* WHAT YOU SHOULD DO *
In the records below, rewrite everything from the line containing "At what (x,y)" down to the end of the records, replacing "zero-label" with "origin-label" and changing nothing else. Leave the pictures out of your answer.
[Opening GIVEN RECORDS section]
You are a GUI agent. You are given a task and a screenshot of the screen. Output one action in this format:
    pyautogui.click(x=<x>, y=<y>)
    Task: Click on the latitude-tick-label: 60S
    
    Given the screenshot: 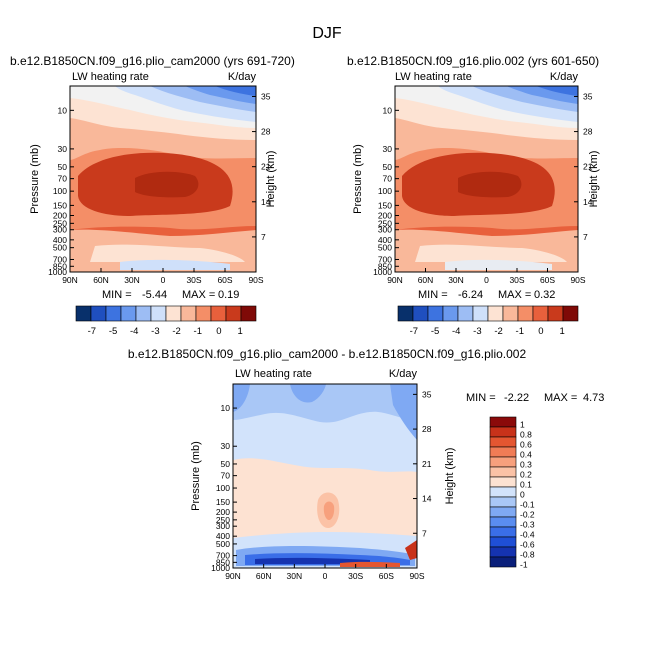 What is the action you would take?
    pyautogui.click(x=548, y=280)
    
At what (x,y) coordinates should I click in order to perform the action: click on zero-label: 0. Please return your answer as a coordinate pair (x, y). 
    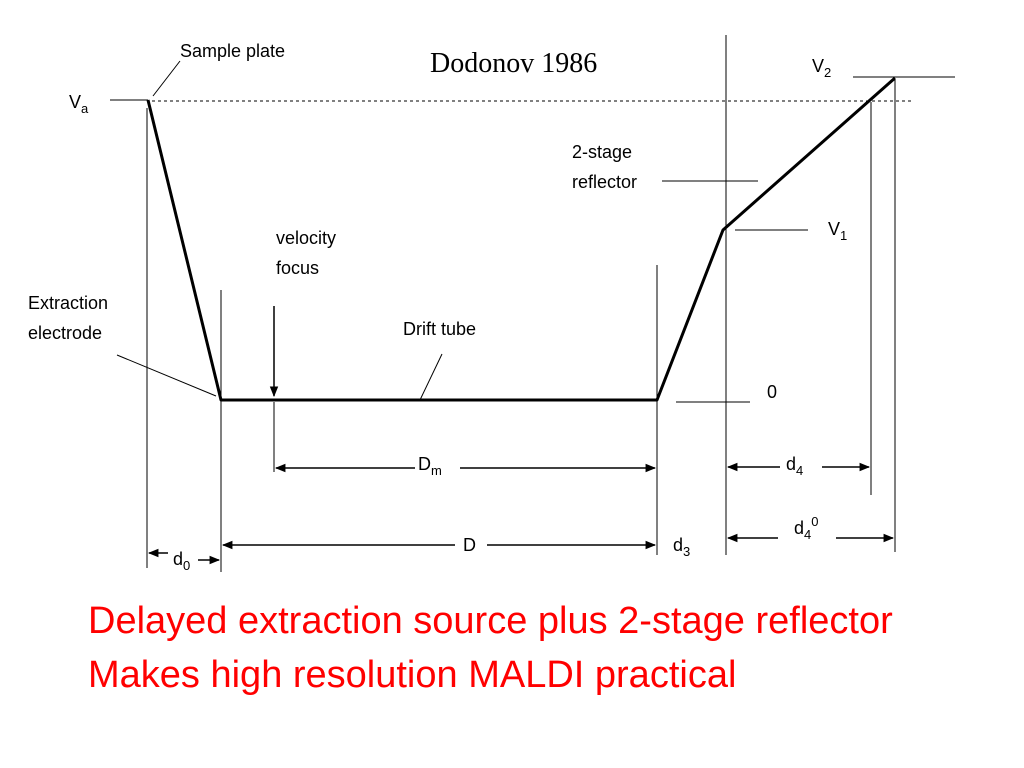
    Looking at the image, I should click on (772, 392).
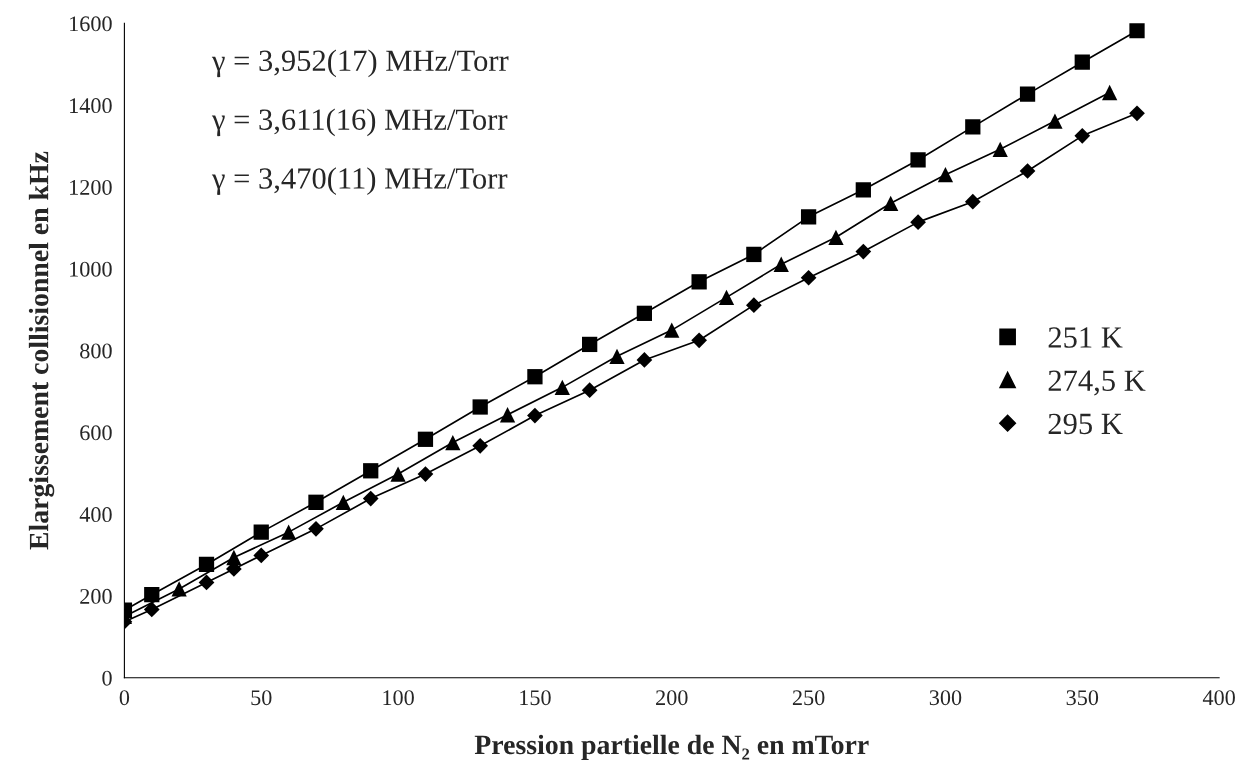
[Closing GIVEN RECORDS section]
* REPLY TO THE EXERCISE *
At what (x,y) coordinates should I click in order to perform the action: click on origin-label: 0. Please return your answer as a coordinate pair (x, y). 
    Looking at the image, I should click on (772, 392).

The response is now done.